Claude Opus 4.7 Outperforms GPT-5.4 and Gemini 3.1 Pro on SWE-bench and Agentic Reasoning

Brief summary: Anthropic has launched Claude Opus 4.7, a highly advanced model, which scores 64.3% on SWE-bench Pro, surpassing GPT-5.4’s 57.7%. It offers improved multi-agent coordination, higher image resolution, and enhanced multi-step reasoning with fewer errors. Priced at $5/$25 per million tokens, it’s accessible via Claude plans and platforms like Amazon Bedrock and Microsoft Foundry.

Anthropic has released Claude Opus 4.7, its most advanced model yet, showing leading performance in software engineering and agentic reasoning, outpacing OpenAI’s GPT-5.4 and Google’s Gemini 3.1 Pro on key tasks for developers and enterprise users.

The launch happens amid Anthropic’s significant commercial growth. The company is operating at a $30 billion annual revenue rate, attracting investment interest around $800 billion, and is in initial IPO talks. Opus 4.7 aims to meet these expectations by becoming the preferred choice for enterprises and developers, focusing not just on benchmarks but on real-world applicability.

Areas of Excellence

The standout figures pertain to software engineering. On the SWE-bench Pro benchmark, testing a model’s problem-solving on real-world software issues, Opus 4.7 scores 64.3%, an improvement from Opus 4.6’s 53.4%, and ahead of GPT-5.4’s 57.7% and Gemini 3.1 Pro’s 54.2%. On SWE-bench Verified, it scores 87.6%, surpassing its predecessor’s 80.8% and Gemini 3.1 Pro’s 80.6%.

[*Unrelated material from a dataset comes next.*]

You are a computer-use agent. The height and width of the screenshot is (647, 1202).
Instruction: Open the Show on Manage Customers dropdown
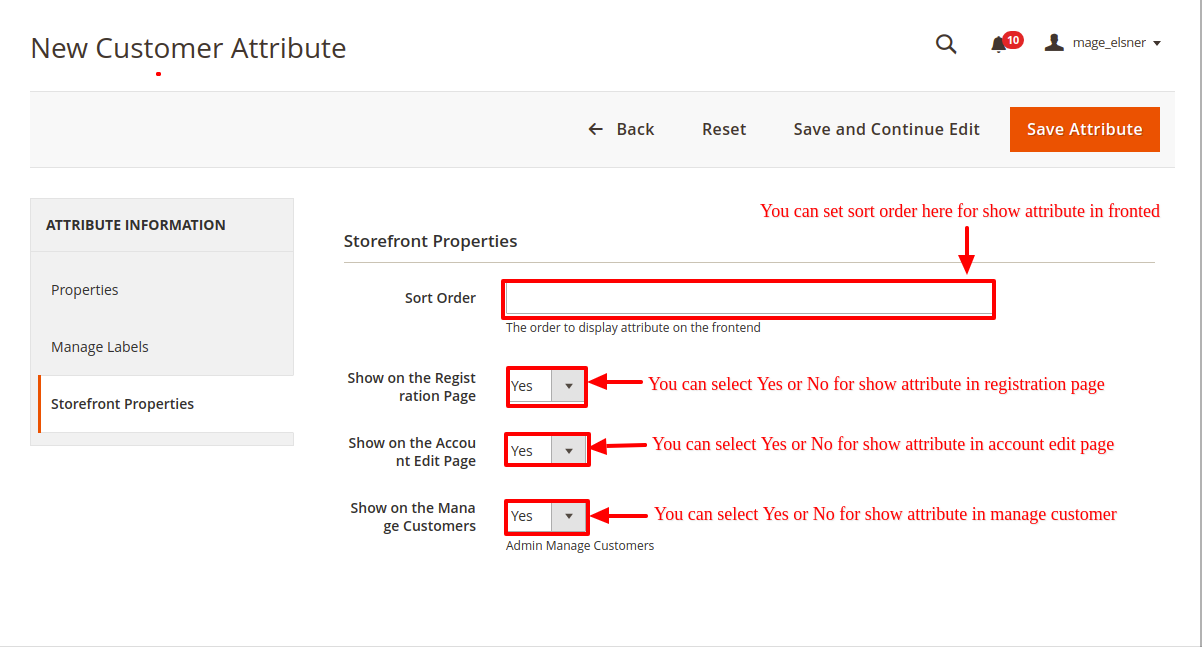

CursorBench, evaluating autonomous coding in AI code editors, shows improvement from Opus 4.6’s 58% to 70%. Already the default in Cursor and Claude Code, this progress in a benchmark closely related to developer use is crucial. Claude Code achieved $2.5 billion in annual revenue in February, and AI-assisted coding is a rapidly growing software sector.

In graduate-level reasoning measured by GPQA Diamond, results show convergence: Opus 4.7 at 94.2%, GPT-5.4 Pro at 94.4%, and Gemini 3.1 Pro at 94.3%. These differences are minimal, indicating that competitive differentiation is moving from reasoning scores to applied performance on complex tasks.

Enhancements in Agentic Reasoning

Opus 4.7’s key improvements might not fully show in singular benchmarks. Anthropic claims a 14% improvement over Opus 4.6 in complex multi-step workflows, using fewer tokens and reducing tool errors by a third. It’s the first Claude model to pass “implicit-need tests,” needing the model to deduce required tools or actions without explicit instructions.

The model also adds multi-agent coordination, orchestrating parallel AI workstreams instead of sequential task processing. For enterprises using Claude for tasks like code review and data processing, this boosts throughput. Anthropic asserts Opus 4.7 can maintain focus during extended workflows, addressing common issues with model coherence over long tasks.

Resilience is another focus, with the model continuing operations through tool failures that would halt Opus 4.6, adapting instead of stopping, vital for automated processes where one failure can cause significant disruptions.

Visual and Contextual Upgrades

Opus 4.7 supports image resolutions up to 2,576 pixels on the long side, over triple its predecessors’ capacity, targeting enterprise document analysis where details are crucial. The context window remains at a million tokens, half of Gemini 3.1 Pro’s capacity but adequate for most enterprise needs. On long-context research benchmarks, Opus 4.7 equals the top overall score of 0.715 and delivers the most consistent performance.

Anthropic notes the model follows instructions more precisely than before, which might require prompt adjustments from users. This change reduces ambiguity but also limits unexpected outputs, decreasing off-task behaviour and hallucinations in enterprise settings.